Beauvericin (BEA), a cyclic hexadepsipeptide from Codyceps cicadae, possesses anti-convulsion, anti-
arrhythmia, sedation, and anti-
tumor activities. It has been reported that BEA induces apoptosis in several
cancer cell lines. However, the molecular mechanism underlying the BEA-induced apoptotic process is not yet clearly understood. In the present study, the intracellular signaling pathways of BEA-induced apoptosis in human
non-small cell lung cancer (NSCLC) A549 cells were investigated using morphological analysis and
terminal deoxynucleotidyl transferase dUTP nick-end labeling (TUNEL) technique. In this study, BEA-induced apoptosis in human NSCLC A549 cells demonstrated a BEA concentration- and treatment time-dependent manner. This BEA-induced apoptosis in human NSCLC A549 cells was also accompanied by the up-regulation of Bax, Bak, and p-Bad and down-regulation of p-Bcl-2, but no effect on the levels of Bcl-X(L) or Bad
proteins. Moreover, the BEA treatment resulted in a significant reduction of mitochondrial membrane potential, increase in the release of mitochondrial
cytochrome c (cyt c), and activation of
caspase 3. Furthermore, treatment with
caspase 3 inhibitor (
z-DEVD-fmk) was capable to prevent the BEA-induced
caspase 3 activity and cell death.
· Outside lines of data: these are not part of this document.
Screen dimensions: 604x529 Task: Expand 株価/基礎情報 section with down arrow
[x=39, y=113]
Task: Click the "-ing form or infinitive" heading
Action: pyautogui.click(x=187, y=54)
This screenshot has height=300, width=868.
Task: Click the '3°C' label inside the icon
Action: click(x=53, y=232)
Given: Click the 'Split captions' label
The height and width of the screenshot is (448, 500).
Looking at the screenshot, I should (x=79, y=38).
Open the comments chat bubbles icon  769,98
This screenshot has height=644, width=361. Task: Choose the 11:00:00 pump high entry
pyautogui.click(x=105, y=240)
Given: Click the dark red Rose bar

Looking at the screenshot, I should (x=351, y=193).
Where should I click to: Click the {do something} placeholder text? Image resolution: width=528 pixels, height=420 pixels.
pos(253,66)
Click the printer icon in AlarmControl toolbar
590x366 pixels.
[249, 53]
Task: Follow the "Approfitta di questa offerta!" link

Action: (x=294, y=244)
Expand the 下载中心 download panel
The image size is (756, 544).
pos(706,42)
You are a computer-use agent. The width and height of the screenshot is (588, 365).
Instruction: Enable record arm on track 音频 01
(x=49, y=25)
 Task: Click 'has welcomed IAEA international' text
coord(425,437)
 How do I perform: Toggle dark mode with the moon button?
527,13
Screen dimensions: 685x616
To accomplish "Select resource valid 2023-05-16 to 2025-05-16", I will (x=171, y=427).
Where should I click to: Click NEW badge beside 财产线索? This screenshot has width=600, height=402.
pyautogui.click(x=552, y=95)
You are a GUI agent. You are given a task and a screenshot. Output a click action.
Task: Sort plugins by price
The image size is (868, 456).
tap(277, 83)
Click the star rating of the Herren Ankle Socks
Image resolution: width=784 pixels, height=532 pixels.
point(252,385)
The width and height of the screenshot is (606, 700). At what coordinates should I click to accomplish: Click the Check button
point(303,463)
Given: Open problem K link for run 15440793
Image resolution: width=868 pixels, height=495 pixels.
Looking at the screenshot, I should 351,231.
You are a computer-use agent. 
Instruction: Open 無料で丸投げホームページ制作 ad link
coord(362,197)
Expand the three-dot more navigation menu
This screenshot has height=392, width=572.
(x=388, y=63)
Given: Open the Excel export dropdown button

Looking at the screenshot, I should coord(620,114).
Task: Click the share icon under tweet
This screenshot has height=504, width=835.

These results clearly demonstrate that the induction of apoptosis by BEA involves multiple cellular/molecular pathways and strongly suggest that pro- and anti-apoptotic Bcl-2 family
proteins, mitochondrial membrane potential, mitochondrial cyt c, and
caspase 3, they all participate in BEA-induced apoptotic process in human NSCLC A549 cells.